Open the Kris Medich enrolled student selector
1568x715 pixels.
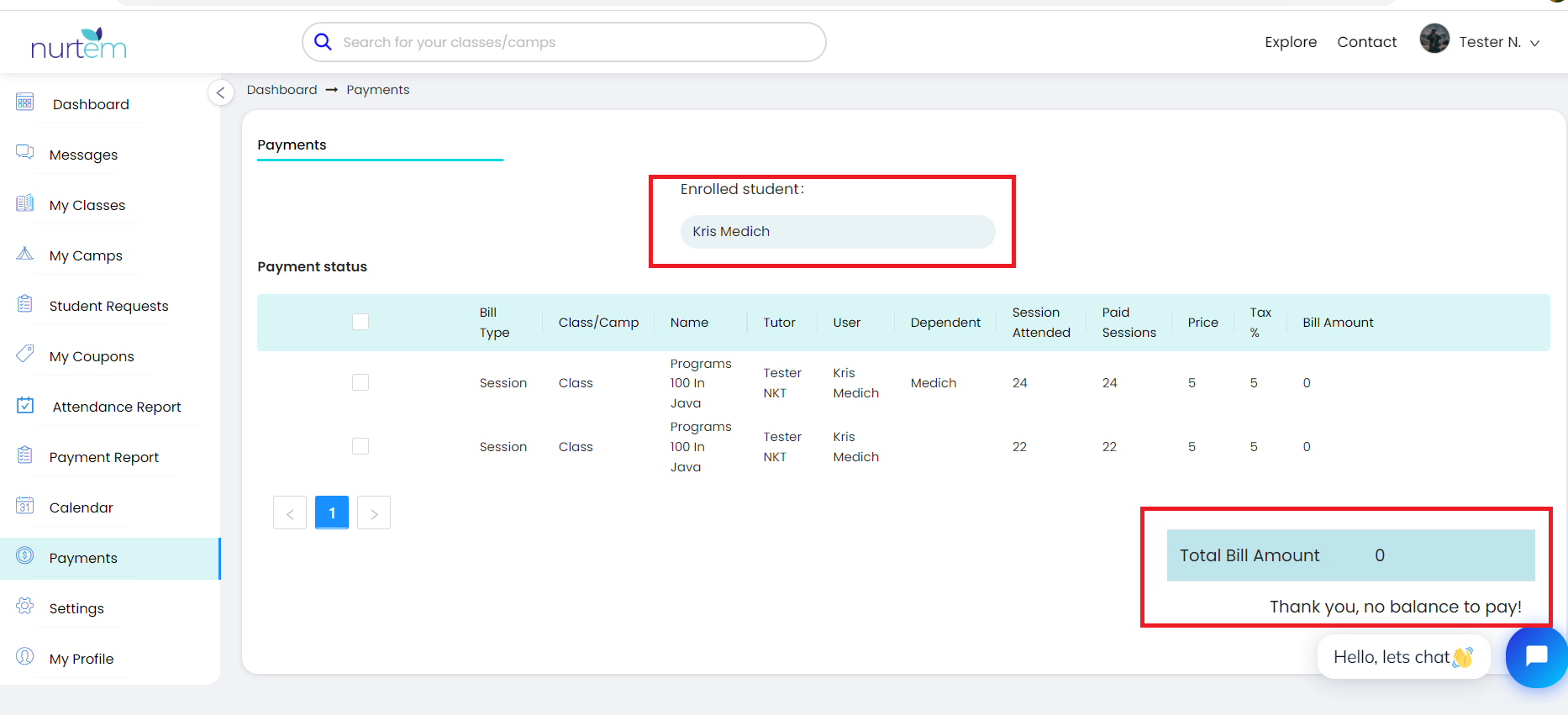click(837, 232)
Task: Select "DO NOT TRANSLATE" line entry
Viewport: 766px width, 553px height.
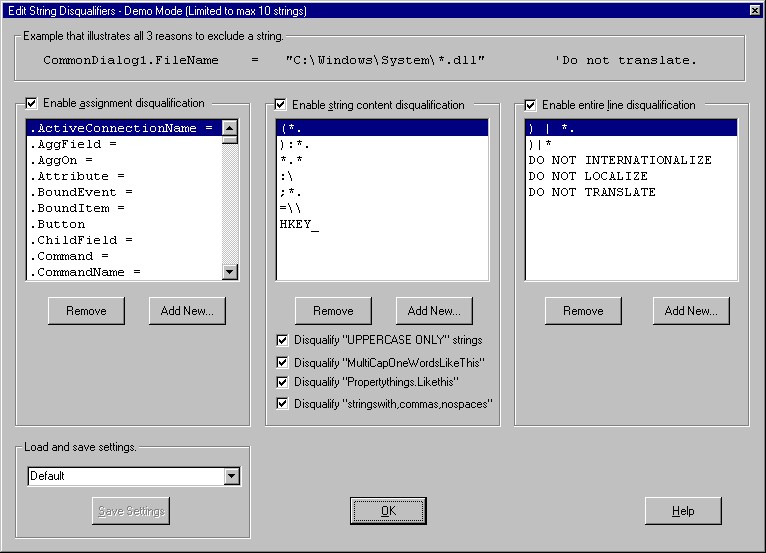Action: pos(592,192)
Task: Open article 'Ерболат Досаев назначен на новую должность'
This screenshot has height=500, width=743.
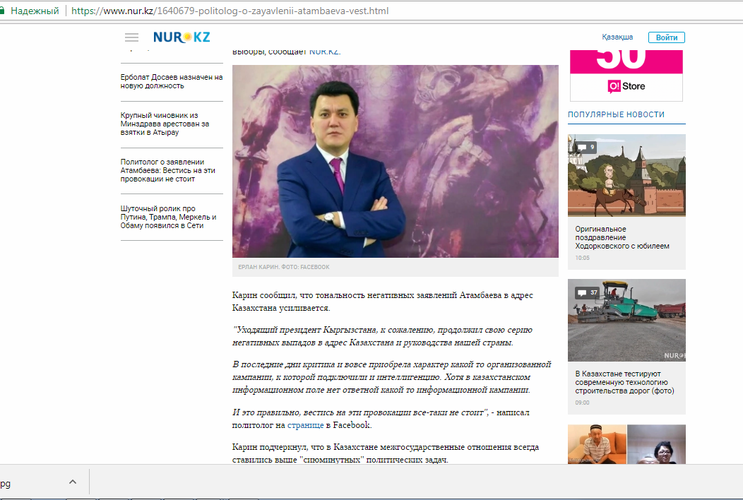Action: point(171,81)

*What is expected*.
Please say how many lines in the records above contain the word "Open". Give the number alone.

*Answer for the task*.
2